Vayamos, pues, al lío, al meollo y al tuétano del portentoso interrogante que plantea, urbi et orbi, el pasmo de Vallekas. ¿Por qué todos (y todas, apunta el censor genérico) hablan de una versión británica del indomable Pablo Iglesias? Me alegra que me haga esa pregunta, se responde a sí mismo el interfecto para, acto seguido, enjaretar un recital de apolillada verborrea en el que se despacha cualquier duda sobre su condición de protohéroe. Un fantasma recorre el Reino Unido, un espantajo casi idéntico al que sacó de quicio a Grecia, y ambos son hijos putativos de esa quimera ideológica que él se ha sacado del caletre. Ni el arriscado Tsypras, en su día, ni el añejado Corbyn, en la hora presente, se hubieran decidido a alzar la voz y a romper los tabúes de la tibieza por consenso sin haberse empollado el manual de los importadores del populismo caribeño.
Los laboristas (o sea, el labour party, porque el doctor angélico, amén de lenguaraz, es un perito en lenguas) han encontrado, al fin, un referente y un maestro. Si el Che se proponía montar la de Vietnam (uno, dos, tres Vietnam…, por Vietnam que no quede) en las selvas y riscos de la doliente América, quienes aspiren, hoy por hoy, a recauchutar las venas del carcamal socialdemócrata en una Europa inerte habrán de encontrar un Pablo Iglesias que les saque de pobres y les conduzca al cielo. Uno, dos, tres… al escondite inglés y hasta la victoria siempre. Se puede (¡sí, se puede!) considerar que la arrogancia, el ensimismamiento compulsivo, el ansia por ser pábilo de cualquier candelero, forman parte del juego, están en el guion, son la carnaza que estimula el apetito de los medios. Se puede (¡sí, se puede!), pero, leído lo leído, la disculpa no cuela.
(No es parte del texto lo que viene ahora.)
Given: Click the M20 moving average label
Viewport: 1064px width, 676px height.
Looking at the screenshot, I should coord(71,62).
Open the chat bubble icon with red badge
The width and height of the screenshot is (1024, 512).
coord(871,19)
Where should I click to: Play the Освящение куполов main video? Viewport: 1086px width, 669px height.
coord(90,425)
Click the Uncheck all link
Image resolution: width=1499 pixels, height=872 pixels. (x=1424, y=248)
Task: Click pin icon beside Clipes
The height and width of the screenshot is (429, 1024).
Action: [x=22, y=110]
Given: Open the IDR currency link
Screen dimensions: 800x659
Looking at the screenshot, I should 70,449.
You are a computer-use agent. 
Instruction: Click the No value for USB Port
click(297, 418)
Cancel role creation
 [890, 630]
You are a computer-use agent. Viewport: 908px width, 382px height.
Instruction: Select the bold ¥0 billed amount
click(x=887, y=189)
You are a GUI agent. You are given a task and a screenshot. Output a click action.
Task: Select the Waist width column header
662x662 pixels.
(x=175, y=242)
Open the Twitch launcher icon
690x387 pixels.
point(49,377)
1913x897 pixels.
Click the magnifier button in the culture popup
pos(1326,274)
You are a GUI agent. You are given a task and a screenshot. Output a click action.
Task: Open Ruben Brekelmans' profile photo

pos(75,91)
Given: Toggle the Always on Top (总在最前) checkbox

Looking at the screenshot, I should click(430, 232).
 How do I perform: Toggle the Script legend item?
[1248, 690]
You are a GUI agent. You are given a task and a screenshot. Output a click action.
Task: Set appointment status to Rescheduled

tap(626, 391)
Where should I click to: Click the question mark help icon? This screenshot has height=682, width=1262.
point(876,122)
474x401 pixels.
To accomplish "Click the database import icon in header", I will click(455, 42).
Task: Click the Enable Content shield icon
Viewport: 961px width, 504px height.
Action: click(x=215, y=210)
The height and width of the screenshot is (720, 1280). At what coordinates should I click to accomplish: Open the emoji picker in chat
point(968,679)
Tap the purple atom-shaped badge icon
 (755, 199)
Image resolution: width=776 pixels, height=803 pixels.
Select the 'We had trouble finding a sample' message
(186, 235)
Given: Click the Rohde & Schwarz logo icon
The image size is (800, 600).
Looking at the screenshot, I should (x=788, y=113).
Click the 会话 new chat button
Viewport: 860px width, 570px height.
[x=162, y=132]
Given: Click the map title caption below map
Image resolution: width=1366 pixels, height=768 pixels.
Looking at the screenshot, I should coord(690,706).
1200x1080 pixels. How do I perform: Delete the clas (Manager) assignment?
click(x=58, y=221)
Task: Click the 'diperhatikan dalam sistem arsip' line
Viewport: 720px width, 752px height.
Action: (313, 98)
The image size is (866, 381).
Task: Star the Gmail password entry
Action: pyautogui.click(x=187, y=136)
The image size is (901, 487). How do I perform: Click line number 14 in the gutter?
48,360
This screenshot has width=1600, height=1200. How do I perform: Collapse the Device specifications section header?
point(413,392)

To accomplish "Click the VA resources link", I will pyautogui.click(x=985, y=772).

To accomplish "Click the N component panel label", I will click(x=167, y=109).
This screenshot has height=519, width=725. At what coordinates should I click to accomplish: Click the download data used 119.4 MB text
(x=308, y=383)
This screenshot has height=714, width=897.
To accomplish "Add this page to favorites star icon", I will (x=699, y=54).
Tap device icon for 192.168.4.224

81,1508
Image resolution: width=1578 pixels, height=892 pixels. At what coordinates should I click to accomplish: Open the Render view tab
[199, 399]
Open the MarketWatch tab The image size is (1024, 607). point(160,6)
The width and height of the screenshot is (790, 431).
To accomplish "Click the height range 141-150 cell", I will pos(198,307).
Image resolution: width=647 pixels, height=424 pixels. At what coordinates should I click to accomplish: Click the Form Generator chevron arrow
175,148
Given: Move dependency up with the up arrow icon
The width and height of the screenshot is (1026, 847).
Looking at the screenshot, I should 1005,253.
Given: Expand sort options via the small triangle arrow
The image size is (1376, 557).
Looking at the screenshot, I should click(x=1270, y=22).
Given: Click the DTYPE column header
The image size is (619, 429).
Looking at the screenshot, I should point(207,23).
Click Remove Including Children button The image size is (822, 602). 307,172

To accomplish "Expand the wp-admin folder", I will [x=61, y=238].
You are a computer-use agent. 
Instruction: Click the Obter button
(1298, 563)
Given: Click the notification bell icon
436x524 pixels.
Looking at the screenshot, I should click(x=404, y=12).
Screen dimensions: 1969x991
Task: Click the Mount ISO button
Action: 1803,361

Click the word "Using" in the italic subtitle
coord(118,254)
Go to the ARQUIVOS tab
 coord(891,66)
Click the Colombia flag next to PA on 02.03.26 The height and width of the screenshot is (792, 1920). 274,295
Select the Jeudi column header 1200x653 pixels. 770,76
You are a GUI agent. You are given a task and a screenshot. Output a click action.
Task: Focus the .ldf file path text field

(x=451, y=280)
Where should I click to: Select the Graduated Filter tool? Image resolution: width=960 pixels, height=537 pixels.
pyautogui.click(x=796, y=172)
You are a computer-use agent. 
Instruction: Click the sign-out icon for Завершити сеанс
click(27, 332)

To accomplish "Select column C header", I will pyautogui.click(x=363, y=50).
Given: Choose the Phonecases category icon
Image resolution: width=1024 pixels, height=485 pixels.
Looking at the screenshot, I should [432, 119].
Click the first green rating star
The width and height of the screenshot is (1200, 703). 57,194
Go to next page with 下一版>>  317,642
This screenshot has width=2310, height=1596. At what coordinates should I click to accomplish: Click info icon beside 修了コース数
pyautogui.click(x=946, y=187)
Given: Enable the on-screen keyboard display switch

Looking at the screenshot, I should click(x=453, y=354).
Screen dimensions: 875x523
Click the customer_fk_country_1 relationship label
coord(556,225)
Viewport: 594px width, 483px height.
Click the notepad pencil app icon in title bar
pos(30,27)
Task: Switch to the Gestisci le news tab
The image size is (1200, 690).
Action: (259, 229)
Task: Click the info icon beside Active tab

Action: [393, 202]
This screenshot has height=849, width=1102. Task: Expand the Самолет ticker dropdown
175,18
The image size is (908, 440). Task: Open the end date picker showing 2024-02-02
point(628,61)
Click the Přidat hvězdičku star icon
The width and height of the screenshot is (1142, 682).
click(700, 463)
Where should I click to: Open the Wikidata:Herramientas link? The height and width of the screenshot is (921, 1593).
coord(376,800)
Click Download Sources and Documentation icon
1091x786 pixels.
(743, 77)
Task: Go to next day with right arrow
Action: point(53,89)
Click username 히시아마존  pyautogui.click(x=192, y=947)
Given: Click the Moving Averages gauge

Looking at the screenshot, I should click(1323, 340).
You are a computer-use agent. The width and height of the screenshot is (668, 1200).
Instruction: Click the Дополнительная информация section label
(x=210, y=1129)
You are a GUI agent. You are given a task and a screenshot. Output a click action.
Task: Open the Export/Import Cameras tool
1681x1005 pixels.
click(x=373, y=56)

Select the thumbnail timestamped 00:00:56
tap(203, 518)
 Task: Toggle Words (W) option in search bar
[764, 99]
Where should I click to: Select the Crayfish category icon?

Pablo Iglesias, que al cabo es politólogo y conoce a sus clásicos aunque sea de lejos, sigue al pie de la letra el precepto gramsciano que afirma que el partido (comunista, obviamente) no llegará a conquistar la hegemonía hasta que se estructure a la manera de la iglesia. La redundancia, por supuesto, no es gratuita: ahí tienen a Pablo en el sitial de Pedro. Felicitando al "labour party" por haber visto la luz y proclamando sin recato sus dotes de partera. ¿A quién le importa que las encuestas no carburen o que el futuro ya no sea ni tan pintón ni tan risueño? Si ha entrado en la Historia, con mayúsculas, ¿acaso va a importarle no entrar en el gobierno?
Lo cual, que un fantasmón recorre Europa esparciendo consignas y asperjando indulgencias. Un Narciso cañí, un jaque, un matasiete, que acabará abismándose en su propio reflejo.